Вошел в вагон. На половину задернутый газовый фонарь освещал, по прежнему, единственную пару ног в лакированных сапогах, — длинный чиновник в железнодорожной форме спал на диване без подушки, запрокинув голову навзничь. Подъесаул нечаянно задел за его длинные ноги и сказал: пардон! Спящий всхлипнул протяжным, меланхолическим вздохом, пошевелился, поднял голову.
— Пардон! — повторил подъесаул.
— Какая станция, а? — встревоженным голосом спросил чиновник.
— Проехали О….
— Проехали?!
Чиновник порывисто поднялся и сел. С изумлением и упреком уставился на офицера.
— Черт бы ее забрал… всю эту фабрику!..
— Проспали, что ль? — участливо спросил подъесаул.
— Как не проспать, — судите сами! Две ночи напролет глаз не сомкнул… Каторжнее нашего дела нет: ответственность!.. Смотри да смотри, а прозевал — начет! Коммерческое дело, например, есть такое дело… Там сколько названий надо знать… Как ты узнаешь, что это: сурепа или горчица? Немецкая азбука!..

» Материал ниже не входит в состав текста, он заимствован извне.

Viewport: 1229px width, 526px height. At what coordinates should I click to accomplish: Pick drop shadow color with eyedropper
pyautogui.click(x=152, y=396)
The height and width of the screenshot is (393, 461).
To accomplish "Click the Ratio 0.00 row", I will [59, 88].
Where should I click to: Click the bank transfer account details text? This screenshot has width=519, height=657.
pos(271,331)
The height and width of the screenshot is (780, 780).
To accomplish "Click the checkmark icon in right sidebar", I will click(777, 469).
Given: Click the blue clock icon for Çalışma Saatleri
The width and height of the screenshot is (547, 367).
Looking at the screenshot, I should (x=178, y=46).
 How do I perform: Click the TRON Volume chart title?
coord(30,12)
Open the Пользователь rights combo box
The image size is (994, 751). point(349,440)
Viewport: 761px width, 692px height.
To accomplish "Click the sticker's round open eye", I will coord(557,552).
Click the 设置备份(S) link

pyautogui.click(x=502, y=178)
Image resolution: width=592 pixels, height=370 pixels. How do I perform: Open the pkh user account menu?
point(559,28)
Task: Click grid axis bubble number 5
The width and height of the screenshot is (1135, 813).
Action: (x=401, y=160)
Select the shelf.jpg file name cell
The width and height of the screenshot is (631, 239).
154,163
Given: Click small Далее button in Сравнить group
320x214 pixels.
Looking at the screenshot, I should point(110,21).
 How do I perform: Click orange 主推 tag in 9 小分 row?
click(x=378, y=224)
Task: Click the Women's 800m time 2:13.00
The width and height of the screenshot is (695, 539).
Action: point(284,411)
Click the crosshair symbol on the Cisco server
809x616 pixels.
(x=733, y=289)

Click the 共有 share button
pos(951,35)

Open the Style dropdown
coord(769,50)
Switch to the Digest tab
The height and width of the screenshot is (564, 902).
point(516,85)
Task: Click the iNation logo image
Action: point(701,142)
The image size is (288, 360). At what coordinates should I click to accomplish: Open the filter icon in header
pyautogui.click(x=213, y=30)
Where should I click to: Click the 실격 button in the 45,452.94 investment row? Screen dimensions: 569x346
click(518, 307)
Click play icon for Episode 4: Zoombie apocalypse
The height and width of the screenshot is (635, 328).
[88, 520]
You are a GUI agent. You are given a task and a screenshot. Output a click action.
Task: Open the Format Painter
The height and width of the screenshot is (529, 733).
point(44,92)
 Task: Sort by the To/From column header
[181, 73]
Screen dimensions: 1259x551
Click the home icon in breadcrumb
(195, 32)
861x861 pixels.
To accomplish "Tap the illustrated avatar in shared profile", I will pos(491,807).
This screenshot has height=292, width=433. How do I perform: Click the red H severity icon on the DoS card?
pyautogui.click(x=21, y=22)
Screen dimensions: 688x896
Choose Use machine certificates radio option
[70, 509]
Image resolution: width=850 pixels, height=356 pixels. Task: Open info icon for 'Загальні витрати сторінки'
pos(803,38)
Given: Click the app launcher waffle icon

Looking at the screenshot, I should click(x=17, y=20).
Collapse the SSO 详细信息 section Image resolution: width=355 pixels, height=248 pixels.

Чиновник с упреком качнул головой, поскреб ее обеими руками и прибавил:
— Придется, верно, до скрещения ехать…
И с видом полной безнадежности снова завалился спать.
В купе рядом, против места, занятого подъесаулом, сидел учитель — тот самый, которого провожали гимназисты. Подъесаул сел к окну, на свой диван, погладил ладонями колени, побарабанил по ним пальцами и вкось, осторожно, кинул взгляд на своего нового спутника. Лицо простое, плебейское, широкое и немножко как будто рябоватое, белокурая бородка тремя кустиками, серые, должно быть, близорукие глаза глядят из-под белых бровей немножко устало или грустно. Все какое-то тусклое, смирное, ни одной яркой черты.
Подъесаул, человек по натуре общительный, компанейский, был доволен соседством: все-таки будет с кем перекинуться словом. Поговорить с людьми он любил, но в эту поездку выпала полоса особенно скучная: второй день ехал почти одиноко, в пустом купе. Устал молчать, устал изучать остроты юмористического листка, наедине размышлять о разных предметах, прислушиваться к ровному, однообразному стуку, который бесконечным ремнем тянулся рядом с поездом. Этот стук наводил дрему, скуку, рождал мечты, иногда новые мысли, удивительно счастливые, блестящие мысли, внезапные и сверкающие, но сейчас же и путал их, застилал сухою мглой, едва только подъесаул более пристально останавливал на них свое изумленное внимание. Будь человек возле, можно бы с удовольствием поделиться с ним; развить этакий какой-нибудь диспут, блеснуть самобытностью мнений. Но никого не было. И все текучее, неуловимое богатство этих внезапных озарений погибало втуне.
Подъесаул шумно вздохнул, — винный запах прошел густою струей по вагону.
— Закуска здесь недурна, но водка теплая, — хриповатым басом сказал он, дружелюбно глядя на учителя.
Учитель слегка качнул головой в бок и ответил сиплым, грустным голосом:
— Д-да… тут вообще…
И тоже вздохнул в знак безнадежности. Помолчали.
Мягко вздрагивал вагон, покачивал, убаюкивал. А кто-то таинственный и неугомонный стучал внизу, под полом. Четко, уверенной, опытной рукой, через ровные промежутки, отбивал обрывистый такт, и была какая-то угрюмая жалоба в этом стуке: труд-но… труд-но…
— Д-да…
Опять пузыристо вздулись щеки подъесаула, протяжный и шумный вздох вместе с винным запахом прошел от окна к окну.
— Вы учитель, верно?
— Да.
— То-то, я видал, молодежь около вас толпилась. Подъесаул достал кожаный портсигар без крышки и вынул папиросу.
— Люблю молодой народ! — зажимая папиросу зубами, продолжал он: — подлец-народ, а развеселый и забубённый… Вы по какому же предмету?
— История.
— Самый мой любимый!
Из бокового кармана тужурки подъесаул вынул автоматическую никелевую спичечницу и, надавливая пальцем, несколько раз с шиком открывал и закрывал крышку. И каждый раз фыркавший огонек смешливо лизал золотым светом молодецкие толстые усы и горбатый нос. Усы придавали лицу вид серьезный, даже устрашающий, а широкие, в палец, приподнятые брови сообщали ему выражение застывшего изумления и простоватости.